Leading Others

In order to lead others, you have to know what kind of leader you are. I have written about this before, but it is essential to review and reflect continually. You also need to know who you are leading!

Do you realize you are leading even when you think you are not? Everyone watches you in your dress, your speech, your body language, and your actions. It is true! You think you can run out to the store to grab some milk to finish making those pancakes when a parent and student spot you. You have old boots, jogging pants, an old sweatshirt, no makeup, and hair in a ponytail because you just got up. It never fails to happen!

As a coach, the first thing I ask you is to tell me what kind of leader you are. This is so we can build from this point. The next step is to talk about how you model the leader you are for others. Our final step will be to ask more reflective questions to dive deeper for more insight.

The task of the leader is to get his people from where they are to where they have not been.”

-Henry Kissinger

A leader who leads others to success knows who they are as a leader. Understanding who you are as a leader provides the ability to have authentic tools to develop and inspire those you lead—enhancing the skill levels of others by guiding them with feedback, gentle reminders, and sometimes harsh realities.

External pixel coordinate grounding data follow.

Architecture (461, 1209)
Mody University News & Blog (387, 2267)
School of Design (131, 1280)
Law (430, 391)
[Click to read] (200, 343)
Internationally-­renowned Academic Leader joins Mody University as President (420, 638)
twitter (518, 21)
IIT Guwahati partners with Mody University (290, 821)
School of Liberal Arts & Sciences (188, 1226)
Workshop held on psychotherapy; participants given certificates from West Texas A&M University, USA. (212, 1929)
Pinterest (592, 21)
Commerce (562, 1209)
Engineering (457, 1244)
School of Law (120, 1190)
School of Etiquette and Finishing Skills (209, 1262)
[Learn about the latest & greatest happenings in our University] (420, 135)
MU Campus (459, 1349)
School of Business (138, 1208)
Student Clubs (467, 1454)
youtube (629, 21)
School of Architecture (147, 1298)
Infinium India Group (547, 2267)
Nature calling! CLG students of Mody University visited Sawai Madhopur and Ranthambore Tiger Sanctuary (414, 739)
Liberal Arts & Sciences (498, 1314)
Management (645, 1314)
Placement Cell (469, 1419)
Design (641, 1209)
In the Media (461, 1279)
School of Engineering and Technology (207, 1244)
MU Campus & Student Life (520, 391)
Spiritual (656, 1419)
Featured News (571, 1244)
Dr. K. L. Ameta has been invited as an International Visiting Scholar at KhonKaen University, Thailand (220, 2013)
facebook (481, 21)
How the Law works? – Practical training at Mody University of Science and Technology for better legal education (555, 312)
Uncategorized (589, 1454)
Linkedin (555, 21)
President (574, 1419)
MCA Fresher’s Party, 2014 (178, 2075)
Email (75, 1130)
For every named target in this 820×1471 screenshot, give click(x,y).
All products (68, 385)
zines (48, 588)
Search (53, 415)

We can gain a great deal from the quote I selected. The use of “his leadership” indicates the challenges females have had and, I believe, still do to a degree in the acceptance into leadership positions. If we add in race with gender, we can reveal even more statistics of challenges leaders face.

The uphill climb in leadership continues to separate good leaders from extraordinary leaders. There are many tools to utilize in the journey from “Good to Great” as Jim Collins writes about successful companies with extraordinary leadership.

Strategies for Leading Others

  • Establish a vision
  • Define a clear mission
  • Identify core values and beliefs
  • Ask questions instead of providing the answers
  • Engage in dialogue, conversations, debate, and not one-sided threats or coercion
  • Build on strengths and weaknesses
  • Informed by data- simplified, targeted, unbiased and cannot be ignored
  • Disciplined action steps with accountability and responsibility
  • Expectations are modeled, addressing issues promptly of unacceptable behaviors
  • Shared responsibility to build on momentum and to have individuals in the right places to engage in moving forward
  • Accepting and admitting when mistakes happen. This is part of the learning process.

Quick fixes and instant results are not a formula you will find for successful sustainable development. Just like diets, it is a change in “how” we live day-to-day. Habits and mindsets are part of the process of change when we look at leading others.

It takes patience, practice, precision, and purpose. Our passion drives our purpose, and the rest comes as we establish our goals. Make sure not to set the bar too high or too low. You want the goals to be attainable, and you want to have some short-term wins.

Leadership is not a title or position; it is an individual guiding others to a destination, to achieve a goal, or to accomplish the understanding of purpose in serving others. Let’s be the positive leaders to light the way to a brighter tomorrow.